No, no, no, please. That's not correct. This is why I said this has NOTHING to do with licensing:
https://mangadex.org/group/9097/mangaplus/comments/
Mangadex linking to the officially licensed version has NOTHING to do with licensing issues, but it's merely Mangadex offering the only alternative that they can because the group that was handling the scanlation of the series for all this time threw a fucking hissyfit because they weren't getting enough Patreonbux and they want you to visit their site and hopefully donate because of it. If, right now, you - InfiniteVerisimilitude - Google Translate image translated the latest raw of "We Can't Study" and edited and typeset it so it was a full English release - Mangadex would not take it down. You're free to do so. It's just that no one wants to put in that work because it's already being translated and released.
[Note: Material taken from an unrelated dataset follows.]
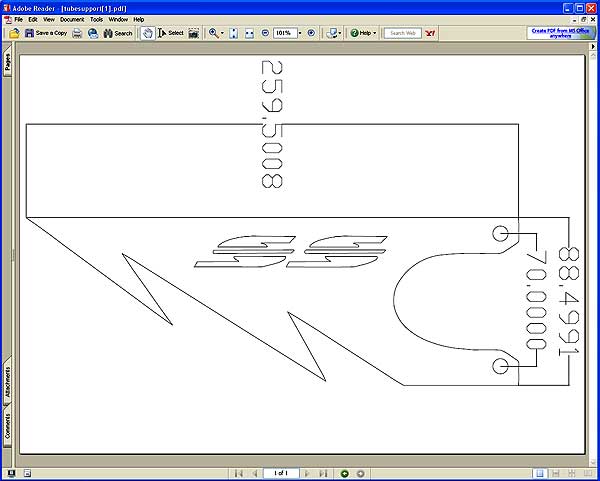
Task: Select the Hand tool
Action: (148, 33)
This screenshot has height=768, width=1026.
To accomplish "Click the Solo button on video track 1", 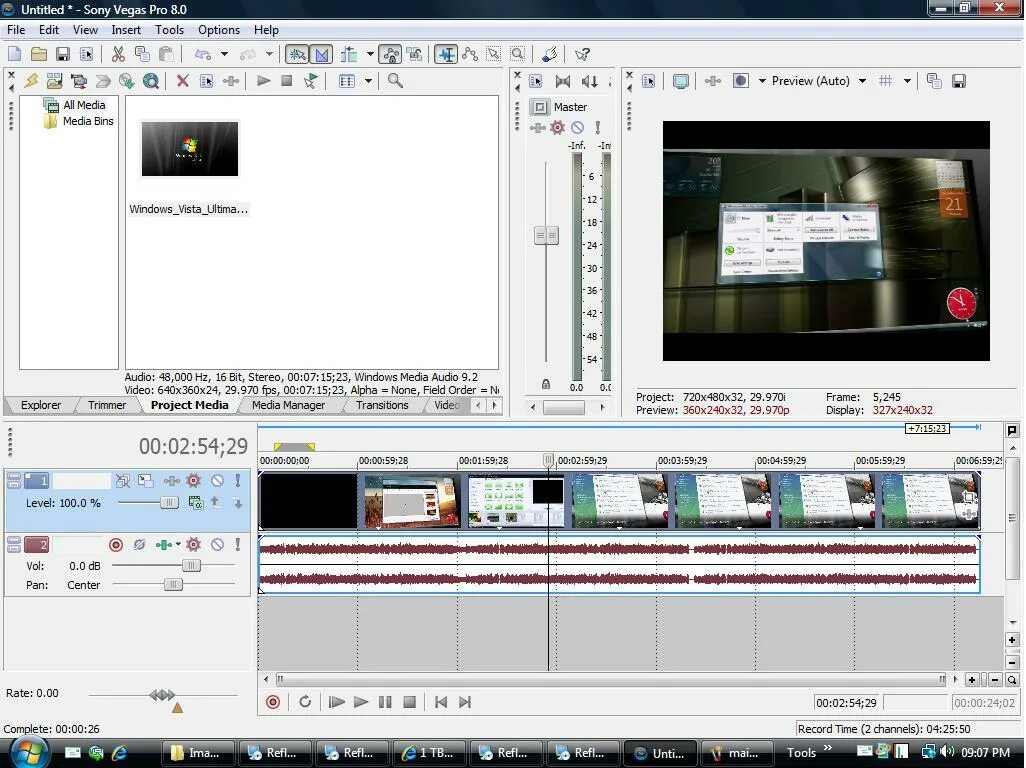I will [237, 481].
And, like it or fucking not, Jaimini's Box can't stop other manga aggregators from uploading their content. As far as I know, Mangadex is the only site where scanlation groups can ask for their content to be taken down... and it will be. Kissmanga ain't gonna give a fuck or do shit (especially when, for reasons I will never understand, so many people still use KM despite their god awful porn ad/malware ridden site that attempts to go Skynet on you if you have AdBlock, and you can bet KM is going to make more money on ad revenue in a day than Jaimini's Box makes in a year). Mangafox/whatever-site-popped-up-this-week isn't going to do anything. Mangadex is the only site courteous enough to extend that offer (again, correct me if I'm wrong). THAT'S why you don't see Jaimini's Box releases of "We Can't Study" here. Nothing to do with licensing. AT ALL. It's because they were the ones that threw a fucking hissyfit because they got greedy and took their ball and went home. And, even then, Mangadex did as they asked despite it only hurting them.
Again: Jaimini's Box are who we should be focusing our ire on. Not Mangadex. Not the publishers/license holders/lawyers (...okay, we can hate the lawyers, too). Jaimini's Box are the sole reason all this shit happened. Blame them.